WORK REQUIRED: Only the lines from the line containing "Click the 分专业录取情况 section heading" through the final line of the entries should be printed, exactly as given, with the pictures left out.

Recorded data
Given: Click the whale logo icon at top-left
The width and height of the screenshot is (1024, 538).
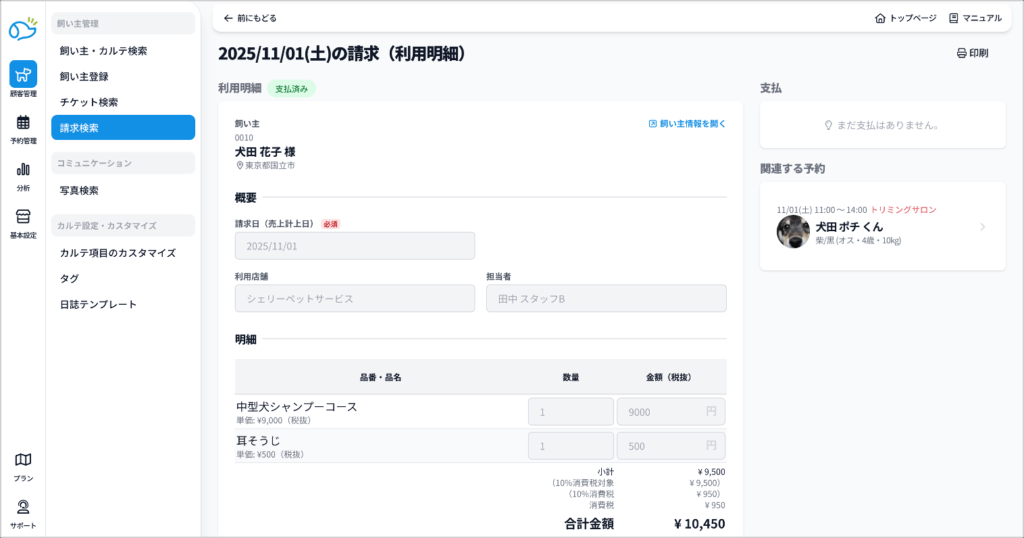Looking at the screenshot, I should pyautogui.click(x=23, y=29).
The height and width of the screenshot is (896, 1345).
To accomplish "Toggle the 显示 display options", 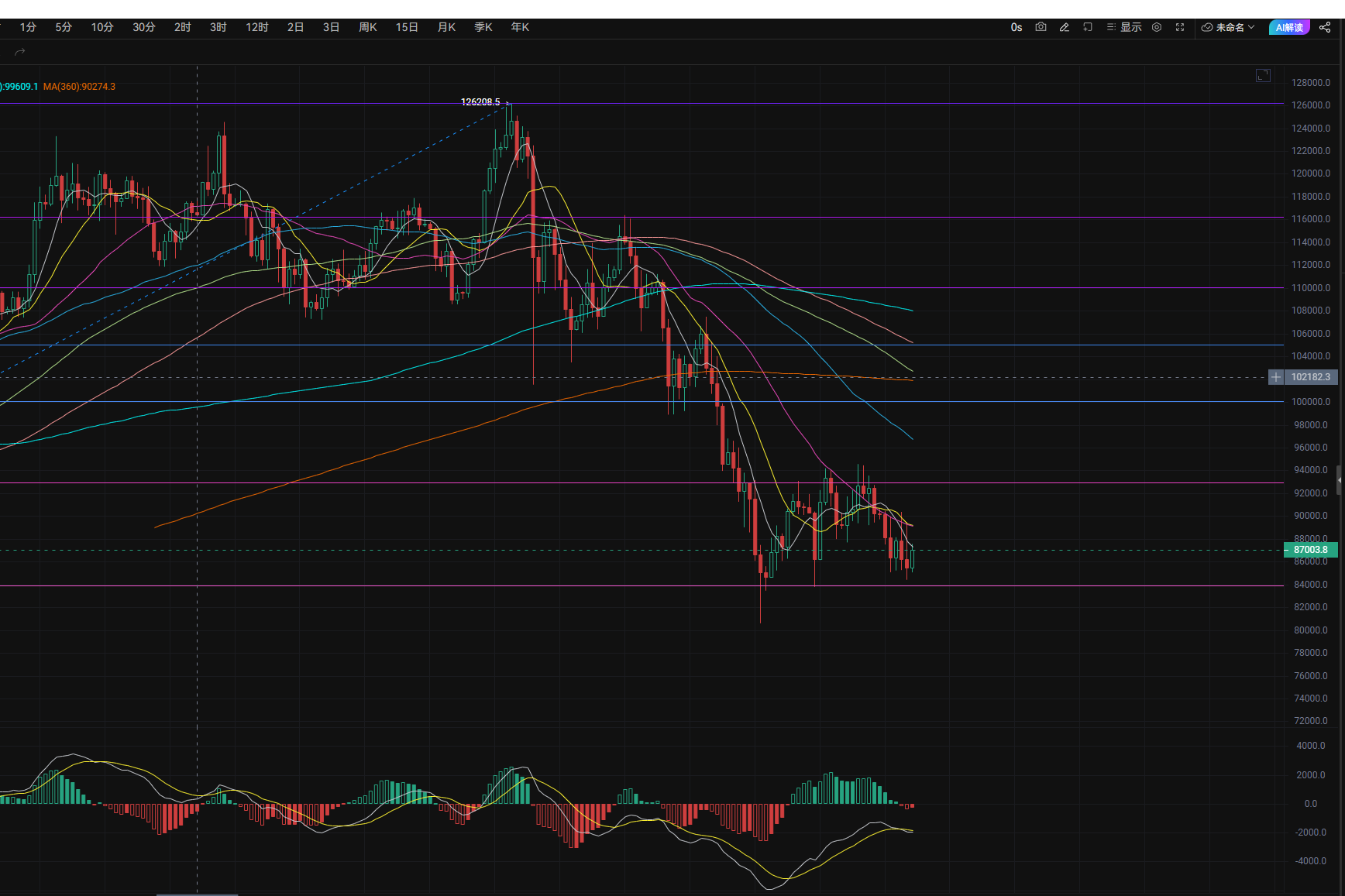I will 1124,27.
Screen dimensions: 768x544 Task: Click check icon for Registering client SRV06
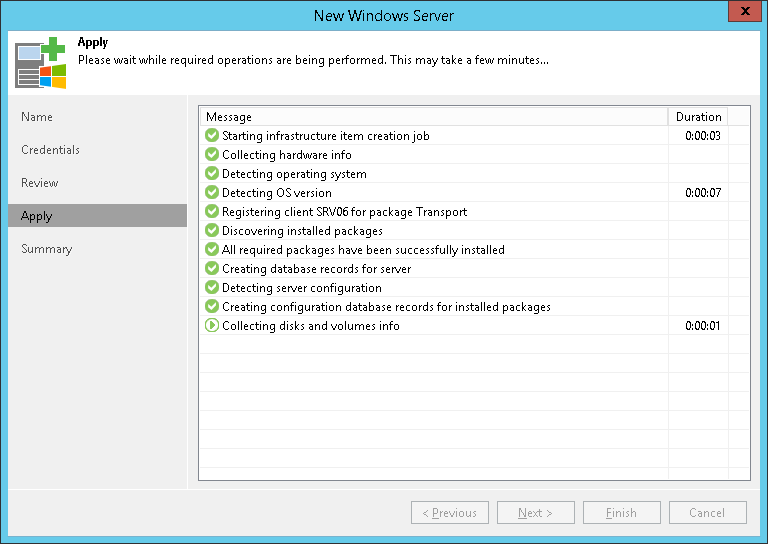coord(212,212)
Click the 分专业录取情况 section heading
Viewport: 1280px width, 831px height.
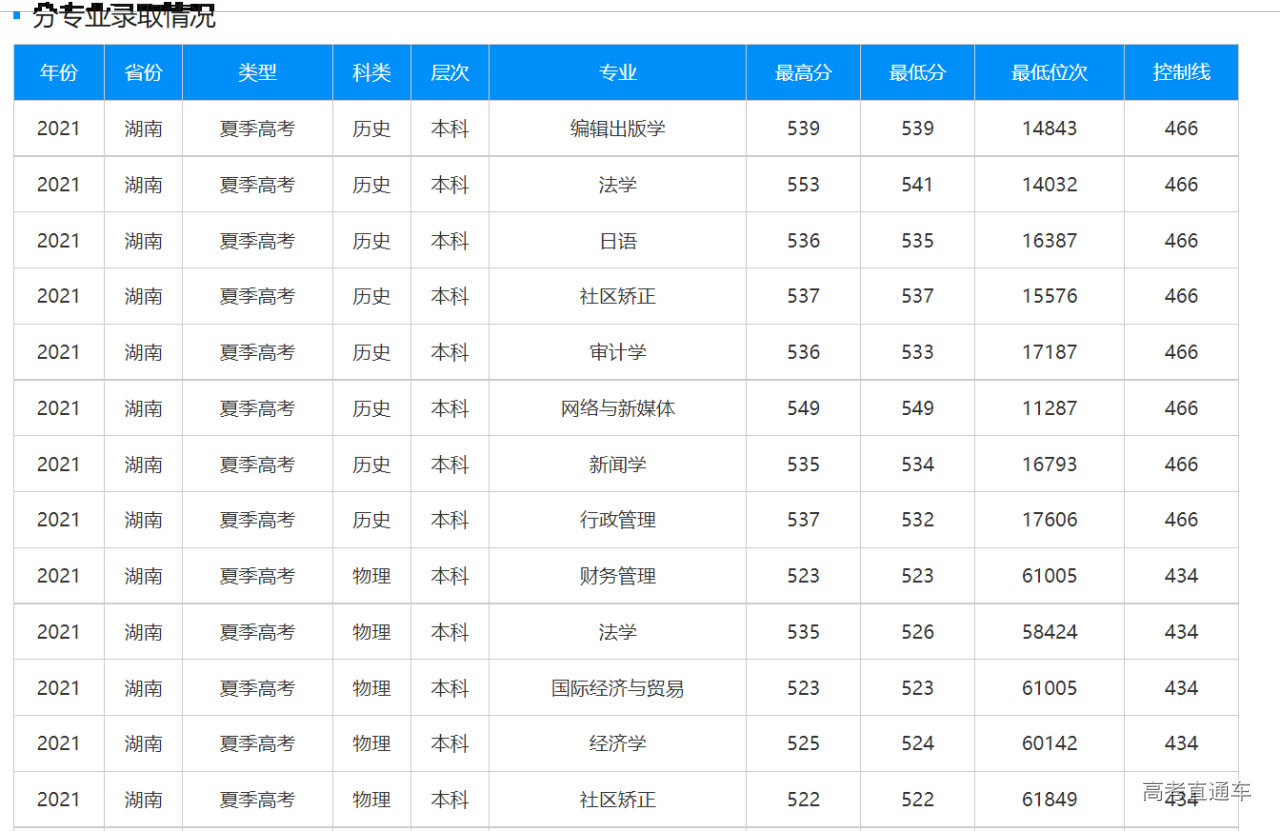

SOLUTION BELOW:
Click the 分专业录取情况 section heading
Viewport: 1280px width, 831px height.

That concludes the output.